** Task instructions **
When you reach the line with "This screenshot has width=760, height=328." in the data below, begin printing lines exactly, and stop once the line with "Task: Open the 技能 section header" has been printed.

== Material for this exercise ==

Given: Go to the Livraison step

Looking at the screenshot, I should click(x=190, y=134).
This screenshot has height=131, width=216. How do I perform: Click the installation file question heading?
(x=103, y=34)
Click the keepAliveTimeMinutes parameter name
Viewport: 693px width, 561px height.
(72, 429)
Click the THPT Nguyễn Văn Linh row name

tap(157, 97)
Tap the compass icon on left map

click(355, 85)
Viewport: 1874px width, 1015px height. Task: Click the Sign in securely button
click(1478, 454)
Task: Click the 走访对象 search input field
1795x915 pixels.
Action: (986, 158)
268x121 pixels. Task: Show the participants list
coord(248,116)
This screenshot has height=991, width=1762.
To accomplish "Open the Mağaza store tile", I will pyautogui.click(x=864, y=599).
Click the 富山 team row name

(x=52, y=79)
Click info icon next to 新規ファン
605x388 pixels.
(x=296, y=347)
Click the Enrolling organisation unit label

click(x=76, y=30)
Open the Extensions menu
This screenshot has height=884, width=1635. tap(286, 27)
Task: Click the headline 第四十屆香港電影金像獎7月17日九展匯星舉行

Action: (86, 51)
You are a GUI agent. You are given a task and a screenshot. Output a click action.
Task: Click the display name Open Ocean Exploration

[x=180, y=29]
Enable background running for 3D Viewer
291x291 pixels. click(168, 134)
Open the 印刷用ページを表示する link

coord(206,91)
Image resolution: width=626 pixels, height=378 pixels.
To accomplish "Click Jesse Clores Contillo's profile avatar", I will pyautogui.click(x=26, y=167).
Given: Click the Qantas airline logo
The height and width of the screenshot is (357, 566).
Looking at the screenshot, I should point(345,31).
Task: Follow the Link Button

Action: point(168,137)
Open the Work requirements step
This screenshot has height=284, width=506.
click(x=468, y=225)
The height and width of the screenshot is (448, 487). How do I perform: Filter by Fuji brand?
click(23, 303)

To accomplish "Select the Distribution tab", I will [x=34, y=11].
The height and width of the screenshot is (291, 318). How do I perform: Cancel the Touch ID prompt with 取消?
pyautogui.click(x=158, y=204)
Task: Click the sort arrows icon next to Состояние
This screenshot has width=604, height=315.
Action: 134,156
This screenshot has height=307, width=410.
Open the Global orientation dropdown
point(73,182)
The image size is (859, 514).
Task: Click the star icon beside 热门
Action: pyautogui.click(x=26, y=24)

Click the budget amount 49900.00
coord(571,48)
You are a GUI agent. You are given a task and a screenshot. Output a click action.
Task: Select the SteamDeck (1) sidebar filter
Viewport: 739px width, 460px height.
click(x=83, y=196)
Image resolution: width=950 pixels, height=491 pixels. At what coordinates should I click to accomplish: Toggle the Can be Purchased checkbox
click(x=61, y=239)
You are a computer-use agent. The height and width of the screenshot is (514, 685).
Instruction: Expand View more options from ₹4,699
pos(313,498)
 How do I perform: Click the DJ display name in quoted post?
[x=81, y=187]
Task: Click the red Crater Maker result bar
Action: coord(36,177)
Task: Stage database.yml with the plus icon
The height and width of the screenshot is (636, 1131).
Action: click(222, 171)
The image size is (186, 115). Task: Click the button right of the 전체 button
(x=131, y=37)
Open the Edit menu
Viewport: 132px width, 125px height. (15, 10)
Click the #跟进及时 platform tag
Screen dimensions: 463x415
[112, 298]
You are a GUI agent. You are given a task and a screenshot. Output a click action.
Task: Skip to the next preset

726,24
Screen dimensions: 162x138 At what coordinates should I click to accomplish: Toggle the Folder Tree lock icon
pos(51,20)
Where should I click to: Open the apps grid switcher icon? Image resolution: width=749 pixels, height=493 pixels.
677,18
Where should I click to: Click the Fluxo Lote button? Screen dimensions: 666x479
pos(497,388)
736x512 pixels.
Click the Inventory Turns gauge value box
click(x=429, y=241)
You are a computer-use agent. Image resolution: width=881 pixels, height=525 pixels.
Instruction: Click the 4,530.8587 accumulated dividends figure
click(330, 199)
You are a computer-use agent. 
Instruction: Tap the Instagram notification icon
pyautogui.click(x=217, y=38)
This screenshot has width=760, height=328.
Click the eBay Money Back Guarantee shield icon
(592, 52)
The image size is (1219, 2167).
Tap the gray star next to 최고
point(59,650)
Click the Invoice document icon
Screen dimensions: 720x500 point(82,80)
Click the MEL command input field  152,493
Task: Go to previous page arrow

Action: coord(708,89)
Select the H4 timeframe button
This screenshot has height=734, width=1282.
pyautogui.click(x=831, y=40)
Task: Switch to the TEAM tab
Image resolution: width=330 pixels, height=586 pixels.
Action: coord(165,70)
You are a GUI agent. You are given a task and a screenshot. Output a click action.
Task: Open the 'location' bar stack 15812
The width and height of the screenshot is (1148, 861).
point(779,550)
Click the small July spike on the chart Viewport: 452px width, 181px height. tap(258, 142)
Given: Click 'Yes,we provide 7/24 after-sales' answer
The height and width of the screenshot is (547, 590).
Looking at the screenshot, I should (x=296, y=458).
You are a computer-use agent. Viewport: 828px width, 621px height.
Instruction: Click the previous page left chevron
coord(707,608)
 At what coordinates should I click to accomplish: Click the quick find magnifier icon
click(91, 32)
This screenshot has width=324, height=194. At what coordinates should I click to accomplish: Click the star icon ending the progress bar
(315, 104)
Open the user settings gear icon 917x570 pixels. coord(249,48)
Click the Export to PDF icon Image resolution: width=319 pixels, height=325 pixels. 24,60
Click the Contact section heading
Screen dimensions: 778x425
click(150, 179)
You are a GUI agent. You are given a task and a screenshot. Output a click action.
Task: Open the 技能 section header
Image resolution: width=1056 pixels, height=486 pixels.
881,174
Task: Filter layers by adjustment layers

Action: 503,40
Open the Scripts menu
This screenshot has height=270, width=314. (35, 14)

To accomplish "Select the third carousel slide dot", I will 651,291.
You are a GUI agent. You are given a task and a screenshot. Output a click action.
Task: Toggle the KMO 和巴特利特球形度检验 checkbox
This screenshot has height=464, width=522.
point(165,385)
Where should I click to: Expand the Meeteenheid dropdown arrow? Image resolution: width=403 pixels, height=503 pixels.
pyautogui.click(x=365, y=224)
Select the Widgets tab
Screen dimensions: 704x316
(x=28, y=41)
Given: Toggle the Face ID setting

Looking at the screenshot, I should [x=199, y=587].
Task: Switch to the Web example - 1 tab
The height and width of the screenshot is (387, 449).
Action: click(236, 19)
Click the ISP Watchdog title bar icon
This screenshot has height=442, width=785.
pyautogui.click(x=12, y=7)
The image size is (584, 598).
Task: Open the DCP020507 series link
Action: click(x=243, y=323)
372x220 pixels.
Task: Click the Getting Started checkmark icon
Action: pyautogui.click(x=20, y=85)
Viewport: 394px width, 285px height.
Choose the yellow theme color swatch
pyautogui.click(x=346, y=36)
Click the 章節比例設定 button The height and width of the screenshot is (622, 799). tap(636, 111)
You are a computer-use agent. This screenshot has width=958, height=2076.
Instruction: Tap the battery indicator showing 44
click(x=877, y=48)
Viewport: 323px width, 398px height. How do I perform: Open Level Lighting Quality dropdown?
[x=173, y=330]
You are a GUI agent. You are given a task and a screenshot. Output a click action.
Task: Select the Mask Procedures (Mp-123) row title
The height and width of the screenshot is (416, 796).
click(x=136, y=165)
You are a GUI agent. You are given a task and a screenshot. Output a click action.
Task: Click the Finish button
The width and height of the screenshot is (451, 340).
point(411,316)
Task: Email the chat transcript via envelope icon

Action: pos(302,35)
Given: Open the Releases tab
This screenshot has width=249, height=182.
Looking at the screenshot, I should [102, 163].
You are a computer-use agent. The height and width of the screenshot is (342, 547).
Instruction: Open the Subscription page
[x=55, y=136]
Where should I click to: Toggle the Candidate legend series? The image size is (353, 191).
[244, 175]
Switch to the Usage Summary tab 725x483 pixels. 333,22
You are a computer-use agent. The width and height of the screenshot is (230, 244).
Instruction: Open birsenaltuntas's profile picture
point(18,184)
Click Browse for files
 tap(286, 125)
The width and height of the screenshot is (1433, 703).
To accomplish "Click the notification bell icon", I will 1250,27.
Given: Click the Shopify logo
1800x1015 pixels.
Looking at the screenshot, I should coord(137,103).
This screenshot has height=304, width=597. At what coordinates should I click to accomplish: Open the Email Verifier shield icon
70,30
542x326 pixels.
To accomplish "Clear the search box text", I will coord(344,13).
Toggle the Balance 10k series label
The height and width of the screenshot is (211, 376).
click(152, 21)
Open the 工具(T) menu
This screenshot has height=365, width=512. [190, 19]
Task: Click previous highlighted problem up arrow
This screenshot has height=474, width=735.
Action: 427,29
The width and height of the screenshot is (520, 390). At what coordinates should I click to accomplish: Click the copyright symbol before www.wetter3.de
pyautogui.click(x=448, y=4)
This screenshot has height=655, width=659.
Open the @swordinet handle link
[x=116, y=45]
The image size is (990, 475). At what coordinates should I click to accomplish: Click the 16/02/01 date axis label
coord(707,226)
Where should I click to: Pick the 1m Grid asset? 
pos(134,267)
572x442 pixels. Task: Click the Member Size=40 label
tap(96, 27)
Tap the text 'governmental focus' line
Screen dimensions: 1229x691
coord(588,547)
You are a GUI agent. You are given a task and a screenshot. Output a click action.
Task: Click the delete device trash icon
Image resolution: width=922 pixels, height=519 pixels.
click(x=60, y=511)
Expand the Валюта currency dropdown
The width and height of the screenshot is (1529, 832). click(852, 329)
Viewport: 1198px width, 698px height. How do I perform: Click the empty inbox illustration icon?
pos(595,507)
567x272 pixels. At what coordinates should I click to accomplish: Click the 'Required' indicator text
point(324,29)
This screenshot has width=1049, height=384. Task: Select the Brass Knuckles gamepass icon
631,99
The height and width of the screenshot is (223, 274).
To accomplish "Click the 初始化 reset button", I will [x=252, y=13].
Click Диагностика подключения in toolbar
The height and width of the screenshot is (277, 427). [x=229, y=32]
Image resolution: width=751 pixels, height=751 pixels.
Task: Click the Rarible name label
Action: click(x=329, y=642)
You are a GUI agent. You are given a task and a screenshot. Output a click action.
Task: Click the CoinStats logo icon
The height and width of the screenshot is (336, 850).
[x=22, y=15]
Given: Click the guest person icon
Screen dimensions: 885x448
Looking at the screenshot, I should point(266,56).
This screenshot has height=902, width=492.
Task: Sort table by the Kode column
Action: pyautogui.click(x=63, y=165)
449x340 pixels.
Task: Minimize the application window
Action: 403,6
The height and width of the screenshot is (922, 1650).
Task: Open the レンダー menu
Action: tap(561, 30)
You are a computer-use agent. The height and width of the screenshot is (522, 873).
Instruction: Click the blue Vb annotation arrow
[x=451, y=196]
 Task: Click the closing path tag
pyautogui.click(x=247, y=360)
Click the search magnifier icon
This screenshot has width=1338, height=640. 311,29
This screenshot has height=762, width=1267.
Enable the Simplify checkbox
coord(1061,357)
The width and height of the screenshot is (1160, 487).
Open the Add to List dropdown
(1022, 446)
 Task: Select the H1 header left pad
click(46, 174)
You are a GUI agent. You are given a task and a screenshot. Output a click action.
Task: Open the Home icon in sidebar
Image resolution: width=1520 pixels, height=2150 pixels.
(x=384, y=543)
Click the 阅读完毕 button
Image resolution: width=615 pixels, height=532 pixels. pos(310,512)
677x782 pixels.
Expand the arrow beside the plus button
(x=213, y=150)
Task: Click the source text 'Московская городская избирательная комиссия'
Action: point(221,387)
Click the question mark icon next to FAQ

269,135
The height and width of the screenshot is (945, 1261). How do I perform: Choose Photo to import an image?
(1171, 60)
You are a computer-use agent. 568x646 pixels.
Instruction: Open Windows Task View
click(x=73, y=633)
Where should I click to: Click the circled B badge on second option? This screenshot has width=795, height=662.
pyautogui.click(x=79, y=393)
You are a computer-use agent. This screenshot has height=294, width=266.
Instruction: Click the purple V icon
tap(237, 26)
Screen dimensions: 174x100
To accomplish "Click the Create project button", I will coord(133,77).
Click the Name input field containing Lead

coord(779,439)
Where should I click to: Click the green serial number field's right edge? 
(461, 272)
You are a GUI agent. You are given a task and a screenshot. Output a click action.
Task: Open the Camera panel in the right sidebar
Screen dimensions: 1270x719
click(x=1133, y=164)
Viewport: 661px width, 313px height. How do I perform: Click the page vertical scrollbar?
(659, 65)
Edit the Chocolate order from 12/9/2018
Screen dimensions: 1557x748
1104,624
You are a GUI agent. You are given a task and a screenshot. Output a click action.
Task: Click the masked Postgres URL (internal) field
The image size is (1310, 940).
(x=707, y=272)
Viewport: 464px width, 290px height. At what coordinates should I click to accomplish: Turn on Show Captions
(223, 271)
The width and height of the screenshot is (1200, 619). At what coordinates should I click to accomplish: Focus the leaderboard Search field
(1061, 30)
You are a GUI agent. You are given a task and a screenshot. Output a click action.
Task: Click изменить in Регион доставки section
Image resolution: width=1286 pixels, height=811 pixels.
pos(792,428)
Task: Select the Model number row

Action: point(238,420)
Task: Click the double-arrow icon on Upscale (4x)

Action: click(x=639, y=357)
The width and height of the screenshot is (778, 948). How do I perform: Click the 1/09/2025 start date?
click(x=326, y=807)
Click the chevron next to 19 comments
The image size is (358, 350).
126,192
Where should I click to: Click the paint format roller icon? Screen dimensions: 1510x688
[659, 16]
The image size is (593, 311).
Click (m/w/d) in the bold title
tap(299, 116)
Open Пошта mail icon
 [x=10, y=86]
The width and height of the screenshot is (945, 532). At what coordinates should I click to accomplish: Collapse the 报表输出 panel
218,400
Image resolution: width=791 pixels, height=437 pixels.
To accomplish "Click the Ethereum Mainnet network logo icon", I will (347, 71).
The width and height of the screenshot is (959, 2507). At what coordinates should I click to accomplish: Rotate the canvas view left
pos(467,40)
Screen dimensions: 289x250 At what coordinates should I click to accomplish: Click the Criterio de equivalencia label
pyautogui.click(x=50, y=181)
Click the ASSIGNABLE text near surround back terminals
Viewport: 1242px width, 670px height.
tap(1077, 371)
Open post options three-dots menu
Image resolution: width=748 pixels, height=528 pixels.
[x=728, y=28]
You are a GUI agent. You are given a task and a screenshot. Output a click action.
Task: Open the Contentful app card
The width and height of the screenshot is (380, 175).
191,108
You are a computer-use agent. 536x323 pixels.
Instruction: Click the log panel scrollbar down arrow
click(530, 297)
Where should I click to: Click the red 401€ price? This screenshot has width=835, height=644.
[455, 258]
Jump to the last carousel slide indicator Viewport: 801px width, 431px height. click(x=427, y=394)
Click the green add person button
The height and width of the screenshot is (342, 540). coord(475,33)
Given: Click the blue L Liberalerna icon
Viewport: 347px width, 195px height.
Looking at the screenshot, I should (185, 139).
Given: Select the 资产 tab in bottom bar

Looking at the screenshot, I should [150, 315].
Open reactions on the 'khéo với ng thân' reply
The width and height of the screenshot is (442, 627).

===

** Exercise response **
This screenshot has width=760, height=328.
Click the eBay Money Back Guarantee shield icon
(592, 52)
The image size is (1219, 2167).
Tap the gray star next to 최고
point(59,650)
Click the Invoice document icon
Screen dimensions: 720x500 point(82,80)
Click the MEL command input field  152,493
Task: Go to previous page arrow

Action: coord(708,89)
Select the H4 timeframe button
This screenshot has height=734, width=1282.
pyautogui.click(x=831, y=40)
Task: Switch to the TEAM tab
Image resolution: width=330 pixels, height=586 pixels.
Action: coord(165,70)
You are a GUI agent. You are given a task and a screenshot. Output a click action.
Task: Open the 'location' bar stack 15812
The width and height of the screenshot is (1148, 861).
point(779,550)
Click the small July spike on the chart Viewport: 452px width, 181px height. tap(258, 142)
Given: Click 'Yes,we provide 7/24 after-sales' answer
The height and width of the screenshot is (547, 590).
Looking at the screenshot, I should (x=296, y=458).
You are a computer-use agent. Viewport: 828px width, 621px height.
Instruction: Click the previous page left chevron
coord(707,608)
 At what coordinates should I click to accomplish: Click the quick find magnifier icon
click(91, 32)
This screenshot has width=324, height=194. At what coordinates should I click to accomplish: Click the star icon ending the progress bar
(315, 104)
Open the user settings gear icon 917x570 pixels. coord(249,48)
Click the Export to PDF icon Image resolution: width=319 pixels, height=325 pixels. 24,60
Click the Contact section heading
Screen dimensions: 778x425
click(150, 179)
You are a GUI agent. You are given a task and a screenshot. Output a click action.
Task: Open the 技能 section header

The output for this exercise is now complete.